### Brief
Output the following lines as a numbered list, omitting any blank lines. The list must include every one of the records.

** Start Record extracts **

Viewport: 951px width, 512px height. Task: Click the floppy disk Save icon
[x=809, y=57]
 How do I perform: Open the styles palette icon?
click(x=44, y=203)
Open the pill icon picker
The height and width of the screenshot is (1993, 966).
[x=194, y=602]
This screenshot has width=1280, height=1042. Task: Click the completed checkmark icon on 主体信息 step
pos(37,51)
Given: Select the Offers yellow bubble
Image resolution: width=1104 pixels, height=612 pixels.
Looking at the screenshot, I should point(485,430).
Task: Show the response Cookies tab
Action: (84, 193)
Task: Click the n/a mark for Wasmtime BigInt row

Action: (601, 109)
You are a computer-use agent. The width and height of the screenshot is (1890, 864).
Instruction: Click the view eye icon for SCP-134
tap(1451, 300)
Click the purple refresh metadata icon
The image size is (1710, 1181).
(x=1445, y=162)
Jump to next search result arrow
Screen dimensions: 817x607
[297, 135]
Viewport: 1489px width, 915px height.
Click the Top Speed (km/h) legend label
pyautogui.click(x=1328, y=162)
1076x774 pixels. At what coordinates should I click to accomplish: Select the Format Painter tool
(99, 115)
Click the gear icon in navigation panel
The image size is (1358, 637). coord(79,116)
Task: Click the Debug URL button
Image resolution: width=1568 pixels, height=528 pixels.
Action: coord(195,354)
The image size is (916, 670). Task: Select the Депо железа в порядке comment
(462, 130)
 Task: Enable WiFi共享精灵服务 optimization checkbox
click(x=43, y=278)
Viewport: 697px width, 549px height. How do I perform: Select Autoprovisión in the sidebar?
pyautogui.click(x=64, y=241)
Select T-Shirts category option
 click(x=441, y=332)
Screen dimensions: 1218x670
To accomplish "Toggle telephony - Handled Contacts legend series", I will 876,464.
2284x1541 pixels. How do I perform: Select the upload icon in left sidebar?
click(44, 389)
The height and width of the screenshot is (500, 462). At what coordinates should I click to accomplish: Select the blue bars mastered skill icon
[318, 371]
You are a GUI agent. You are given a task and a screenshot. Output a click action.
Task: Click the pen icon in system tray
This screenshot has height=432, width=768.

** End Record extracts **

### Output for this task
1. Viewport: 951px width, 512px height. Task: Click the floppy disk Save icon
2. [x=809, y=57]
3.  How do I perform: Open the styles palette icon?
4. click(x=44, y=203)
5. Open the pill icon picker
6. The height and width of the screenshot is (1993, 966).
7. [x=194, y=602]
8. This screenshot has width=1280, height=1042. Task: Click the completed checkmark icon on 主体信息 step
9. pos(37,51)
10. Given: Select the Offers yellow bubble
11. Image resolution: width=1104 pixels, height=612 pixels.
12. Looking at the screenshot, I should point(485,430).
13. Task: Show the response Cookies tab
14. Action: (84, 193)
15. Task: Click the n/a mark for Wasmtime BigInt row
16. Action: (601, 109)
17. You are a computer-use agent. The width and height of the screenshot is (1890, 864).
18. Instruction: Click the view eye icon for SCP-134
19. tap(1451, 300)
20. Click the purple refresh metadata icon
21. The image size is (1710, 1181).
22. (x=1445, y=162)
23. Jump to next search result arrow
24. Screen dimensions: 817x607
25. [297, 135]
26. Viewport: 1489px width, 915px height.
27. Click the Top Speed (km/h) legend label
28. pyautogui.click(x=1328, y=162)
29. 1076x774 pixels. At what coordinates should I click to accomplish: Select the Format Painter tool
30. (99, 115)
31. Click the gear icon in navigation panel
32. The image size is (1358, 637). coord(79,116)
33. Task: Click the Debug URL button
34. Image resolution: width=1568 pixels, height=528 pixels.
35. Action: coord(195,354)
36. The image size is (916, 670). Task: Select the Депо железа в порядке comment
37. (462, 130)
38.  Task: Enable WiFi共享精灵服务 optimization checkbox
39. click(x=43, y=278)
40. Viewport: 697px width, 549px height. How do I perform: Select Autoprovisión in the sidebar?
41. pyautogui.click(x=64, y=241)
42. Select T-Shirts category option
43.  click(x=441, y=332)
44. Screen dimensions: 1218x670
45. To accomplish "Toggle telephony - Handled Contacts legend series", I will 876,464.
46. 2284x1541 pixels. How do I perform: Select the upload icon in left sidebar?
47. click(44, 389)
48. The height and width of the screenshot is (500, 462). At what coordinates should I click to accomplish: Select the blue bars mastered skill icon
49. [318, 371]
50. You are a GUI agent. You are given a task and a screenshot. Output a click action.
51. Task: Click the pen icon in system tray
52. This screenshot has height=432, width=768.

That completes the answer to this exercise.